Rion yang juga merasa haus segera mengambil botol tersebut dan meminum sedikit air di sana. Dia tidak tahu kapan mereka akan menemukan jalan keluar jadi mereka harus berhemat.
Rion memberikan kembali botol tersebut kepada Odette lalu berjalan dan duduk di sebuah batang pohon yang tumbang dan Odette mengikutinya.
"Apa yang kau dan Anwen lakukan di hutan ini?" tanya Rion sesaat setelah Odette duduk di sebelahnya.
"Ah, itu … aku ingin bertemu dengan Aathreya," jawab Odette yang membuat alis Rion tertekuk.
"Aathreya? Kenapa?"
Sesaat Odette melihat Rion di sebelahnya lalu menatap ke depan. "Aku ingin pulan ke zamanku."
Rion nampak sedikit terkejut serta merasa bingung dengan jawaban yang diberikan oleh Odette.
"Mungkin kau tidak akan percaya tetapi aku berasal dari abad dua puluh dan aku tidak tahu kenapa aku bisa terdampar di sini. Anwen bilang jika aku ingin pulang aku bisa me rmui penyihir Aathreya karena Aathreya bisa membuka dimensi ruang dan waktu," jelas Odette.

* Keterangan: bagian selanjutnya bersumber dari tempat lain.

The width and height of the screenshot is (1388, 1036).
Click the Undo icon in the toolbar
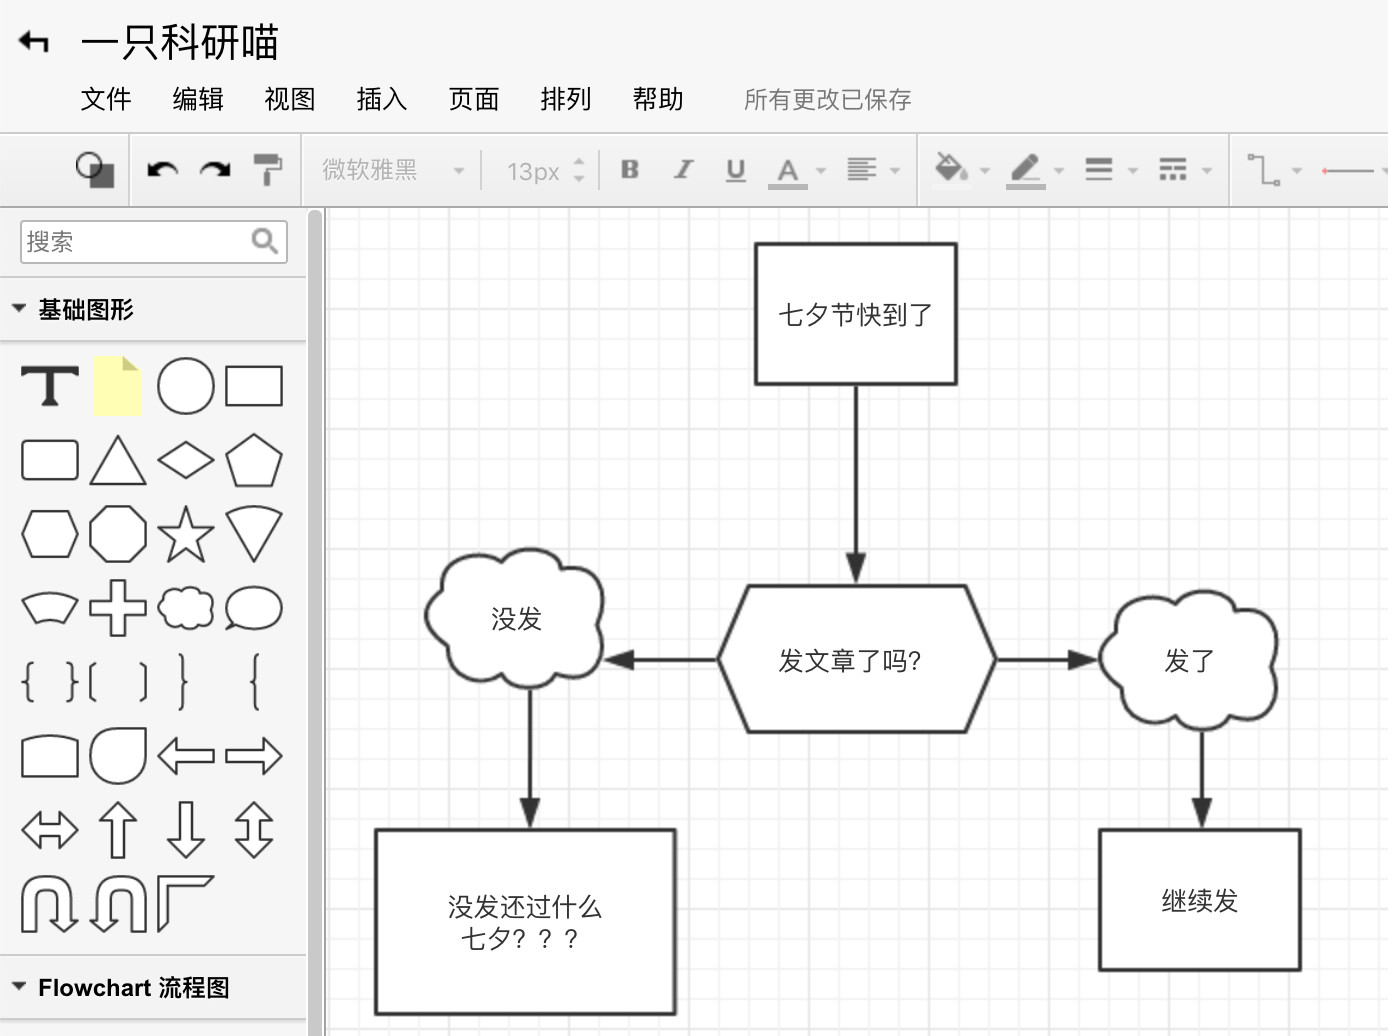(x=160, y=169)
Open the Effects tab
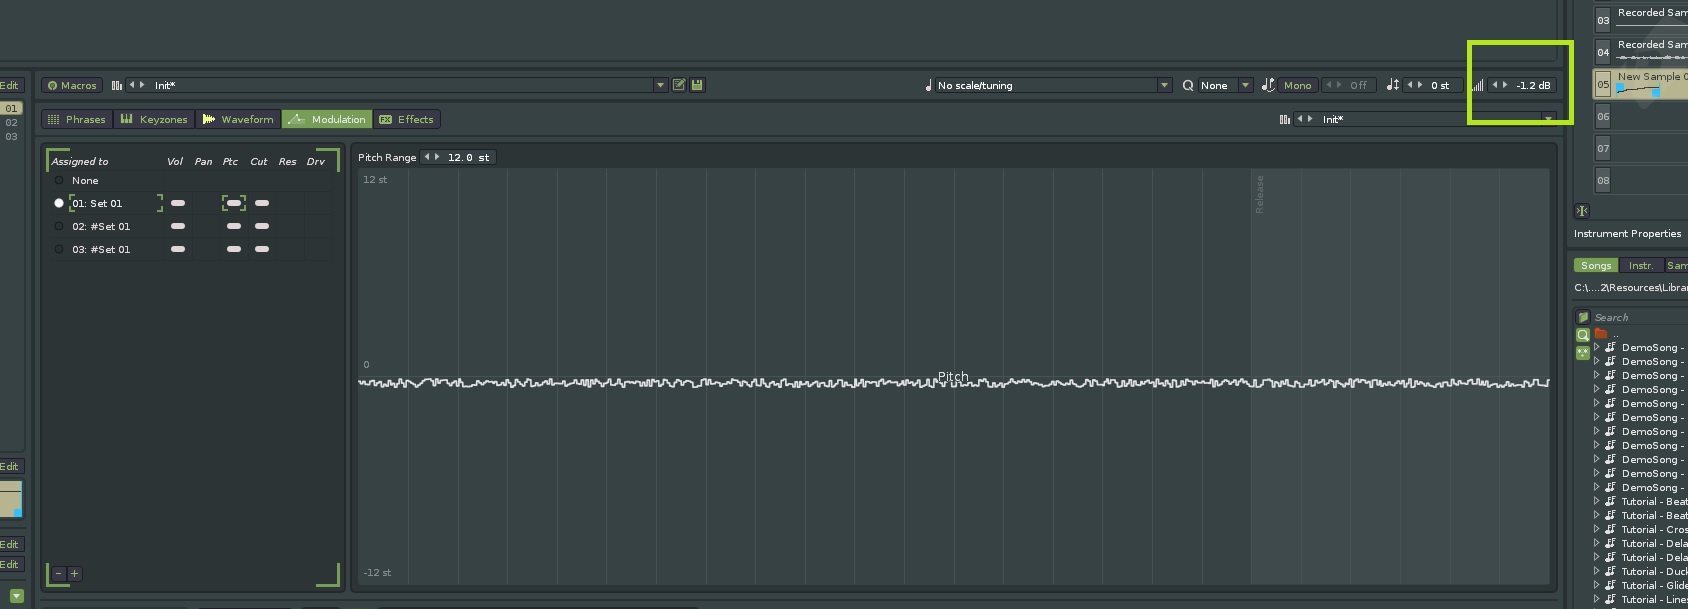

Dia tidak mengatakan bshwa Anwen juga memberitahunya tentang mawar di sekitar makam sang ratu yang bisa mengabulkan permohonan.
Setelah mendengar cerita Anwen tentang Rion yang terpaksa menjatuhkan hukuman mati kepada sang ratu, Odette tidak berani membahasnya karena menurutnya hal itu sangat sensitif.